[start Provided text]
This collector gathers performance metrics for Intel integrated GPUs.
It relies on the [`intel_gpu_top`](https://manpages.debian.org/testing/intel-gpu-tools/intel_gpu_top.1.en.html) CLI tool but avoids directly executing the binary.
Instead, it utilizes `ndsudo`, a Netdata helper specifically designed to run privileged commands securely within the Netdata environment.
This approach eliminates the need to grant the CAP_PERFMON capability to `intel_gpu_top`, improving security and potentially simplifying permission management.




This collector is supported on all platforms.

This collector supports collecting metrics from multiple instances of this integration, including remote instances.


### Default Behavior

#### Auto-Detection

This integration doesn't support auto-detection.

#### Limits

The default configuration for this integration does not impose any limits on data collection.

#### Performance Impact

The default configuration for this integration is not expected to impose a significant performance impact on the system.


## Metrics

Metrics grouped by *scope*.

The scope defines the instance that the metric belongs to. An instance is uniquely identified by a set of labels.



### Per Intel GPU instance

These metrics refer to the Intel GPU.

This scope has no labels.

Metrics:

| Metric | Dimensions | Unit |
|:------|:----------|:----|
| intelgpu.frequency | frequency | MHz |
| intelgpu.power | gpu, package | Watts |

### Per engine

These metrics refer to the GPU hardware engine.
[end Provided text]
→ **What to work on**
• a. Return, word for word, the portion of the Intel GPU collector documentation starting with "This scope has" and going on through "GPU hardware engine.".
• b. According to the Intel GPU collector documentation, which Netdata helper does the collector use to run `intel_gpu_top` instead of executing the binary directly?
[start Supplied material]
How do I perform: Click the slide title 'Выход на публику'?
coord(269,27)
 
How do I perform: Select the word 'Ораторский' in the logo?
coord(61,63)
[end Supplied material]
→ **Exercise results**
• a.
This scope has no labels.

Metrics:

| Metric | Dimensions | Unit |
|:------|:----------|:----|
| intelgpu.frequency | frequency | MHz |
| intelgpu.power | gpu, package | Watts |

### Per engine

These metrics refer to the GPU hardware engine.

• b. It uses `ndsudo`.